Pirandello está por perto. Quem dá mais?! Como quem não sabe se vai querer ou não, pergunto o preço com a ponta do sapato enlameado. Alguns pesos. Como música de fundo não podia faltar uma xaropada de Júlio Iglesias num LP parasitado.

Pago, enfio num saco de plástico de supermercado e levo, como ladrão bem sucedido, um tesouro, uma história.


Enfiado num manequim especialmente comprado para o efeito, recebe agora os visitantes no meio da escada.

Que história? Não sei, mas idealizo o nome da antiga proprietária. Mercedes. Fácil é adivinhar o essencial do roteiro.


Era uma mulher de estatura média para pequena.

Idade? Não muito nova, já que, nos tempos de agora, adolescente nenhuma iria passar horas e meses imaginando enfeites e bordando com infinita paciência cada miçanga, cada lentejoula, cada pérola.

Rica também não era. Pela qualidade do tecido, uma seda artificial de amarelo berrante, fecho barato, daqueles que você encontraria num armarinho da Baixa dos Sapateiros. Pelos detalhes, pelo estilo, altura da bainha etc. é provável que tenha sido feito nos anos 1970, talvez até mais recentemente.

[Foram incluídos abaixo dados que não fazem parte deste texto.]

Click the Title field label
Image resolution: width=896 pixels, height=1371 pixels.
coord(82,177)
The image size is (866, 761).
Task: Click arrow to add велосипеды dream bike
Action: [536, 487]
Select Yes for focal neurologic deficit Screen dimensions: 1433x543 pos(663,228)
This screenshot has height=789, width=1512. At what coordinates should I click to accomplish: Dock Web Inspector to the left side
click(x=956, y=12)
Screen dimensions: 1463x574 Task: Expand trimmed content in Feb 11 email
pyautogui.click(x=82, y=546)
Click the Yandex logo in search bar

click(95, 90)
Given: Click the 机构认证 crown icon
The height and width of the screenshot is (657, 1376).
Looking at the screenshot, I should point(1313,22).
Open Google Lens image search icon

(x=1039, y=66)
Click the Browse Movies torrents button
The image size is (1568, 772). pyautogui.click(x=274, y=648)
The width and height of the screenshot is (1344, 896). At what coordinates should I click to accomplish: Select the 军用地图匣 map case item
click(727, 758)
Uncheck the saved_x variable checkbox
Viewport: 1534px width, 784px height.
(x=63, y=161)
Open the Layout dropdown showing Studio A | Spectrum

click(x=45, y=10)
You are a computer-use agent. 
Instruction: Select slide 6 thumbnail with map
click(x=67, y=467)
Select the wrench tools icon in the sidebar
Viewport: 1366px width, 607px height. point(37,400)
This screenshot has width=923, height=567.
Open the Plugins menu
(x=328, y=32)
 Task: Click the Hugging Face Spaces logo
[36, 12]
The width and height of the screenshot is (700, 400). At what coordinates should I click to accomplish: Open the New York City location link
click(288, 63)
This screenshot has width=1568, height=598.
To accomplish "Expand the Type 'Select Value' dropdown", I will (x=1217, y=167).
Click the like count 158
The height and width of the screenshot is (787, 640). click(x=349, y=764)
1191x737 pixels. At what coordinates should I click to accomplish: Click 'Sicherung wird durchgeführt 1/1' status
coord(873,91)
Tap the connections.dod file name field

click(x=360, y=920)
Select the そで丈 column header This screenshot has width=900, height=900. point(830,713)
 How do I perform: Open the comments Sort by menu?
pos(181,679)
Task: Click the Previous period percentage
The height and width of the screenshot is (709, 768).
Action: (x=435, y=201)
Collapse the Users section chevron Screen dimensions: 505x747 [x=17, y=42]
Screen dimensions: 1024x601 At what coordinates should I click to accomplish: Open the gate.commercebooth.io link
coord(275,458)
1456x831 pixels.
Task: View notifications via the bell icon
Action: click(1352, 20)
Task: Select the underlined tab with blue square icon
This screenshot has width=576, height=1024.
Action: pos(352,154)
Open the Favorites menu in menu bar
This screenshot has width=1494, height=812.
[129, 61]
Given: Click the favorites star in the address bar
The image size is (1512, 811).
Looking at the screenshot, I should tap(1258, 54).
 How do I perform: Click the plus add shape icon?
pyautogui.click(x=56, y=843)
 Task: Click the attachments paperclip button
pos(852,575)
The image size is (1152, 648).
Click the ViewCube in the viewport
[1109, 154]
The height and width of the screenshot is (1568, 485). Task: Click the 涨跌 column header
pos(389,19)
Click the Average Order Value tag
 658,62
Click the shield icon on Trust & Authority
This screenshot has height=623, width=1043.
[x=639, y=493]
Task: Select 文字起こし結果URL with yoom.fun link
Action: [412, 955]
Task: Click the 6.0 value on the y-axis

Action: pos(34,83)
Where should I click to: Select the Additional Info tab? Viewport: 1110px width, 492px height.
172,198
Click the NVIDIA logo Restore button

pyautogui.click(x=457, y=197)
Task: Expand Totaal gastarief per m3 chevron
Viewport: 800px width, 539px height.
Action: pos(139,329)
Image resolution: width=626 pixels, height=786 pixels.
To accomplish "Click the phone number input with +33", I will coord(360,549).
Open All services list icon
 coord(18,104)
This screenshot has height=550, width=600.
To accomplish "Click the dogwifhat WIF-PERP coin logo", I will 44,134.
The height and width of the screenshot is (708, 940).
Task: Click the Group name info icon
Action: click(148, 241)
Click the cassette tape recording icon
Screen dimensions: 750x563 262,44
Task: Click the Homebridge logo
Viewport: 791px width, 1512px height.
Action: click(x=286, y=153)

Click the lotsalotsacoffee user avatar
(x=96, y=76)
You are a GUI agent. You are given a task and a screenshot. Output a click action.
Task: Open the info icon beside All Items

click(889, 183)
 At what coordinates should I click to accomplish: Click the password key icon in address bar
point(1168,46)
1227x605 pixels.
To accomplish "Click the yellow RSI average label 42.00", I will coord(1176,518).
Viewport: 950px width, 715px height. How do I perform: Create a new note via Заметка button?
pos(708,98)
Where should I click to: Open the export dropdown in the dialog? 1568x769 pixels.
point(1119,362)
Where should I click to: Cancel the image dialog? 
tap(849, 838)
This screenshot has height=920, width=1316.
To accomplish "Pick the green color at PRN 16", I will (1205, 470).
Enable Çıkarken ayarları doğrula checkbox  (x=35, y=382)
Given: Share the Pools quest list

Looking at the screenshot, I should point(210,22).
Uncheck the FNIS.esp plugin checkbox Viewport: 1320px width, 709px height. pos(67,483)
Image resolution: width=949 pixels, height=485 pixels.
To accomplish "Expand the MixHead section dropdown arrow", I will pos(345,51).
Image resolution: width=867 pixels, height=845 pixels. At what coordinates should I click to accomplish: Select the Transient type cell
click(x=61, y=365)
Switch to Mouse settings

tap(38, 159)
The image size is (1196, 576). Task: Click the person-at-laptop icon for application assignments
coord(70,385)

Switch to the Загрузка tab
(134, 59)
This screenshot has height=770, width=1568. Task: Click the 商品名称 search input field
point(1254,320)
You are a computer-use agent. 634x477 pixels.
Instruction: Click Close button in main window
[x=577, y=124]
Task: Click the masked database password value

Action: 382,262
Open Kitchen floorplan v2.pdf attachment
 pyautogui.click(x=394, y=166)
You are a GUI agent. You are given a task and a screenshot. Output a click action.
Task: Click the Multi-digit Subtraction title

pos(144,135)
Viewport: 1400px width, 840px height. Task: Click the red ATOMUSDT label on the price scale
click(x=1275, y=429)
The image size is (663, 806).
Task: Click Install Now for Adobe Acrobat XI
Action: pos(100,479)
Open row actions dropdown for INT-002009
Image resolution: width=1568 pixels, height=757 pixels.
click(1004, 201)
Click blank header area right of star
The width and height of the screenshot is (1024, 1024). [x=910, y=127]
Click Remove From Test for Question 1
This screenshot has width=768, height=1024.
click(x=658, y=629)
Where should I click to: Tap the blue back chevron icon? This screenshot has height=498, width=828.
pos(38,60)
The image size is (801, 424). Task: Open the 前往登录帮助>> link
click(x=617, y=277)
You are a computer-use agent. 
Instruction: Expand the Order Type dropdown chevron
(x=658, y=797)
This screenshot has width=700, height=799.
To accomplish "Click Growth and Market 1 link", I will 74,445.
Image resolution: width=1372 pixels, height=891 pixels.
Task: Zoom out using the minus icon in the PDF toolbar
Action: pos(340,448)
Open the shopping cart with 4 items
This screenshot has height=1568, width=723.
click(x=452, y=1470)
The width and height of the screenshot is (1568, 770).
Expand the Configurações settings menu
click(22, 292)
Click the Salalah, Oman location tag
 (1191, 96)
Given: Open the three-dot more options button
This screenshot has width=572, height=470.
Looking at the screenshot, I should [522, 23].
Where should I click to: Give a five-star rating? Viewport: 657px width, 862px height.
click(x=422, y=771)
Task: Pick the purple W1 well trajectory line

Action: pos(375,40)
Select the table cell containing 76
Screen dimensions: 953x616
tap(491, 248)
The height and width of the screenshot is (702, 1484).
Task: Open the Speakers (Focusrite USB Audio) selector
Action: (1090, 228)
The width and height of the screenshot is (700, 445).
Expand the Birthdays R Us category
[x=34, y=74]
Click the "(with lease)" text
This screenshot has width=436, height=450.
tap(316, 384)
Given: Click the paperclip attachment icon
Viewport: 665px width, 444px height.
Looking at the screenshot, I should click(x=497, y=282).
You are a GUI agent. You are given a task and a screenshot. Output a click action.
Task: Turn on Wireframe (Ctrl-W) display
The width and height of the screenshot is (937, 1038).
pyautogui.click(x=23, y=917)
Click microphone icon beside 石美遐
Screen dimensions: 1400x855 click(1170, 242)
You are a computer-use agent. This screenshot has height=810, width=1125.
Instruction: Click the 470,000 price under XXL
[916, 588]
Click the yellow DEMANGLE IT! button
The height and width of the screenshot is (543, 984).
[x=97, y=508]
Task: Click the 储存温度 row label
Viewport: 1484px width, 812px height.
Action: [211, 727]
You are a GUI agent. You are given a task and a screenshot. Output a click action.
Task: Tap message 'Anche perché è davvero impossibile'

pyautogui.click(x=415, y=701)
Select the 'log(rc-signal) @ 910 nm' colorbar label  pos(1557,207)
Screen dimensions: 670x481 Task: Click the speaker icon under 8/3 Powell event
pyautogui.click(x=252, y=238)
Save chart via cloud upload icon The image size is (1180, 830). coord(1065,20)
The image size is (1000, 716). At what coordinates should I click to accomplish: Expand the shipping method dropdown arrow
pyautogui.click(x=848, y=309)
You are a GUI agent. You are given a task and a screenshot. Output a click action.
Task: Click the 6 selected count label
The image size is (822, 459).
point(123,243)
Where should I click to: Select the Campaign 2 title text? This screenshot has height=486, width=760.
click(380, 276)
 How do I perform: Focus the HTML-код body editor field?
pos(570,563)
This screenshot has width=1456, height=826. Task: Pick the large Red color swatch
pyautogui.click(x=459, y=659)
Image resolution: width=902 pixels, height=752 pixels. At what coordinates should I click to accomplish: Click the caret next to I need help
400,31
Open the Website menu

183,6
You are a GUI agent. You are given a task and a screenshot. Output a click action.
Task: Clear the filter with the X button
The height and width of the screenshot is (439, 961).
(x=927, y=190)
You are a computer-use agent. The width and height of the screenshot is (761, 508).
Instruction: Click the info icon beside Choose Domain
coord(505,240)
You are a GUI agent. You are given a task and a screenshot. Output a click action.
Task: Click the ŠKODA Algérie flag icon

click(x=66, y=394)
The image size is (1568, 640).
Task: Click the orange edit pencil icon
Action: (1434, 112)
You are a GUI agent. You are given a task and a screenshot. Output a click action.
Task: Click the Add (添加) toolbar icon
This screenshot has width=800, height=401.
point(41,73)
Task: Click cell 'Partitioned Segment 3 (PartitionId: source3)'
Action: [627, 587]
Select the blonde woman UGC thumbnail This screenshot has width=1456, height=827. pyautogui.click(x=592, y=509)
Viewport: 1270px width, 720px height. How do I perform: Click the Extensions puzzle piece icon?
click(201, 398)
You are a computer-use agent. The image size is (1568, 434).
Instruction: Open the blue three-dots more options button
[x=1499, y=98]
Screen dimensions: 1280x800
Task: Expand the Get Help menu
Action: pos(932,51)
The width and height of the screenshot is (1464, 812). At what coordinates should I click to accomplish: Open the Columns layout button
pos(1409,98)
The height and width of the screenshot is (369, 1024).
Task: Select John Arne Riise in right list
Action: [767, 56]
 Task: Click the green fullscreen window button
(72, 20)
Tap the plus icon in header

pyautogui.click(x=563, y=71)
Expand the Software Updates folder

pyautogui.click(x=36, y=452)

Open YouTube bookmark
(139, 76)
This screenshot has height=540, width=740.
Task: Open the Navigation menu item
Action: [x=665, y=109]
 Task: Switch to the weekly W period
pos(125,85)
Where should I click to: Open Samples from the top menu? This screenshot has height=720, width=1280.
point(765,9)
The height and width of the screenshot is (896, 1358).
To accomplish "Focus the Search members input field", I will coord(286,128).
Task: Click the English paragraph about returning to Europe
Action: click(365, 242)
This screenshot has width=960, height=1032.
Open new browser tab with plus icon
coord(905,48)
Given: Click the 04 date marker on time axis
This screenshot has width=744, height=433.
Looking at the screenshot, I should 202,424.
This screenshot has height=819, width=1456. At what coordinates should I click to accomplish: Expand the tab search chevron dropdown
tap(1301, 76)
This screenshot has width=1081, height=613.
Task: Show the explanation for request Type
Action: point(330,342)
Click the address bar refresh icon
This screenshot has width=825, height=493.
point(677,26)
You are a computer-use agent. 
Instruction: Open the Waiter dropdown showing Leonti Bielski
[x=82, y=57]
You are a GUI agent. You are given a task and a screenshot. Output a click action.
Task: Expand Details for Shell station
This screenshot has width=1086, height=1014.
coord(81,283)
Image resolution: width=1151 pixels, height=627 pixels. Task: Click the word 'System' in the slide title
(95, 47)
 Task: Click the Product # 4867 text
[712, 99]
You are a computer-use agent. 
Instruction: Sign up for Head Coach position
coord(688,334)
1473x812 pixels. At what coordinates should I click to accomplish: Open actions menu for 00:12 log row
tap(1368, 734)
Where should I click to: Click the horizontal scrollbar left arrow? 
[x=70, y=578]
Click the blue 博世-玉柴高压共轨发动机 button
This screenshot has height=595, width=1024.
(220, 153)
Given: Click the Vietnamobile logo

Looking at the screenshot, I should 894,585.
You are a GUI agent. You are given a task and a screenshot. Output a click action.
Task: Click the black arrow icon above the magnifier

É o vestido de uma vez, nada mais na vida. Serei a mais bela da festa. Do baile, da cerimônia, do casamento, não importa. Escolha a palavra certa, o princípio é o mesmo.

Durante noites inteiras, Mercedes ficou debruçada sobre a agulha, até doerem as costas, até sentir um começo de câimbra na mão, até os olhos chorarem de cansaço. Mas o sonho era alto, a esperança dava-lhe força para varrer a madrugada dos fins de semana. Durante o expediente, imaginava novas composições. Voltava correndo para o obscuro apartamento num longínquo subúrbio da capital.


Podemos imaginar a mulher, que julgamos também não ser muito bonita, mas habitada pela esperança que derruba montanhas. Bordando, centímetro por centímetro o mais belo traje de sua existência laboriosa, ingrata, mas que, como todos nós, nunca abdicou de seus sonhos mais loucos.


Vejam como ela avança no meio do salão, da igreja, do palácio, ciente de todos os olhares admirados. Não prestem atenção aos eventuais sorrisos condescendentes de quem sabe o que é elegância.

Ela se sente, ela é a rainha da festa e não faltará quem lhe confirme a ilusão. Que guapa estás! Que belleza, tu vestido! Lo hás hecho tu? Talvez... talvez um exagero de perfume barato, não?


Valsa, Chagall, redemoinha, Chagall, voa, Chagall, na noite estrelada da Praça Garibaldi ao som de cem mariachis...


Bigodes e cabelo engraxados, Jorge Negrete, Pedro Infante e Miguel Mejias por ela cantam e suspiram. Rainha por uma noite. Lágrimas nos olhos.


Mas uma realidade se faz presente, imperativa. O vestido foi vendido num passeio sujo do centro de México, por um punhado de moedas.
 
O trabalho, que deu a esta mulher, tal uma Penélope de suburbana, acabar desta forma, vocês acham justo, acham lógico? Que passou? O noivo não apareceu? Mercedes morreu do coração?


A história terminaria mal, se o destino não tivesse colocado um atento e algo bizarro comprador no meio da decadência. Graças ao poder do olhar, graças ao acaso, estar no lugar certo e no momento certo, a mexicana bordadeira, que nunca virá a saber o fim do sonho sonhado, vê seu longo trabalho enfim reconhecido e recompensado.


O belo vestido de Mercedes conseguiu segurar um pedacinho de felicidade, quase eternidade.